:: Extrait
50.      Le requérant au principal soutient que la Commission n’était pas compétente pour adopter la disposition litigieuse et, partant, pour déterminer la rémunération équitable à verser en vertu de l’article 94 du règlement nº 2100/94.

51.      Je ne partage pas cette approche.

52.      Je rappelle que l’appréciation de la validité d’une disposition de droit de l’Union par la Cour doit se situer dans le cadre de la question préjudicielle qui lui est posée (29).

53.      En l’occurrence, la question concerne la conformité de la disposition litigieuse eu égard, en particulier, à l’article 94, paragraphe 2, première phrase, du règlement nº 2100/94. Par conséquent, en contestant la compétence de la Commission pour adopter la disposition litigieuse, le requérant au principal entend élargir la question posée par la juridiction de renvoi (30).

54.      Il est du reste évident que le contrôle de la validité de la disposition litigieuse auquel la juridiction de renvoi demande à la Cour de procéder doit être effectué en tenant compte de la nature et de l’objet de cet acte, dont la base juridique est, comme je l’ai indiqué au point 7 des présentes conclusions, l’article 14, paragraphe 3, du règlement nº 2100/94 (31). À cet égard, l’article 114 du règlement nº 2100/94, lu conjointement avec l’article 14, paragraphe 3, de celui-ci, habilite la Commission à établir les modalités d’application de la dérogation prévue à cette disposition (32).
::::
▸ **Exercice A**:
Recopiez à l'identique le passage de l'extrait compris entre « 54.      Il est du » et « à cette disposition (32). », bornes incluses.
▸ **Exercice B**:
Rédigez la suite de l'extrait sur la compétence de la Commission au regard du règlement nº 2100/94, en reprenant après sa dernière phrase.
:: Données sources
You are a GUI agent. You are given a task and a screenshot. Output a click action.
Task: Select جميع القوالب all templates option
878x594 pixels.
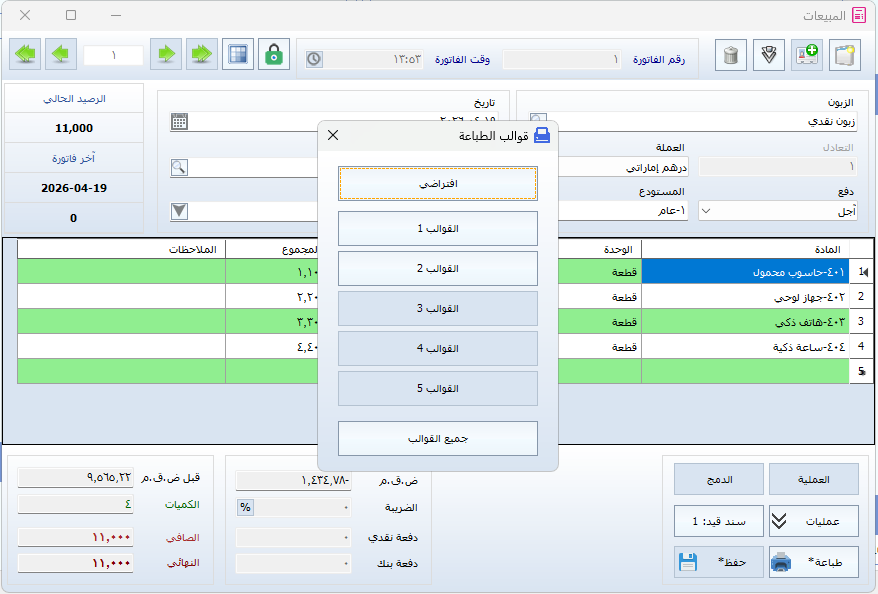[438, 438]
::::
▸ **Réponse attendue A**:
54.      Il est du reste évident que le contrôle de la validité de la disposition litigieuse auquel la juridiction de renvoi demande à la Cour de procéder doit être effectué en tenant compte de la nature et de l’objet de cet acte, dont la base juridique est, comme je l’ai indiqué au point 7 des présentes conclusions, l’article 14, paragraphe 3, du règlement nº 2100/94 (31). À cet égard, l’article 114 du règlement nº 2100/94, lu conjointement avec l’article 14, paragraphe 3, de celui-ci, habilite la Commission à établir les modalités d’application de la dérogation prévue à cette disposition (32).

▸ **Réponse attendue B**:
55.      Il s’ensuit que la Commission est habilitée à adopter, sur le fondement de ces dispositions, un règlement d’application, tel que le règlement nº 1768/95, en vue de fixer les conditions permettant de donner effet à la dérogation prévue à l’article 14, paragraphe 1, du règlement nº 2100/94 et de sauvegarder les intérêts légitimes de l’obtenteur et de l’agriculteur. À cet égard, s’agissant de l’objet et de la motivation du règlement nº 1768/95, il ressort des deuxième, troisième, dixième et onzième considérants de celui-ci que ce règlement vise à fixer de telles conditions ainsi qu’à spécifier, d’une part, le lien entre le droit du titulaire et les droits découlant des dispositions de l’article 14 du règlement nº 2100/94 et, d’autre part, le lien entre l’autorisation accordée à l’agriculteur et l’exploitation de cette autorisation.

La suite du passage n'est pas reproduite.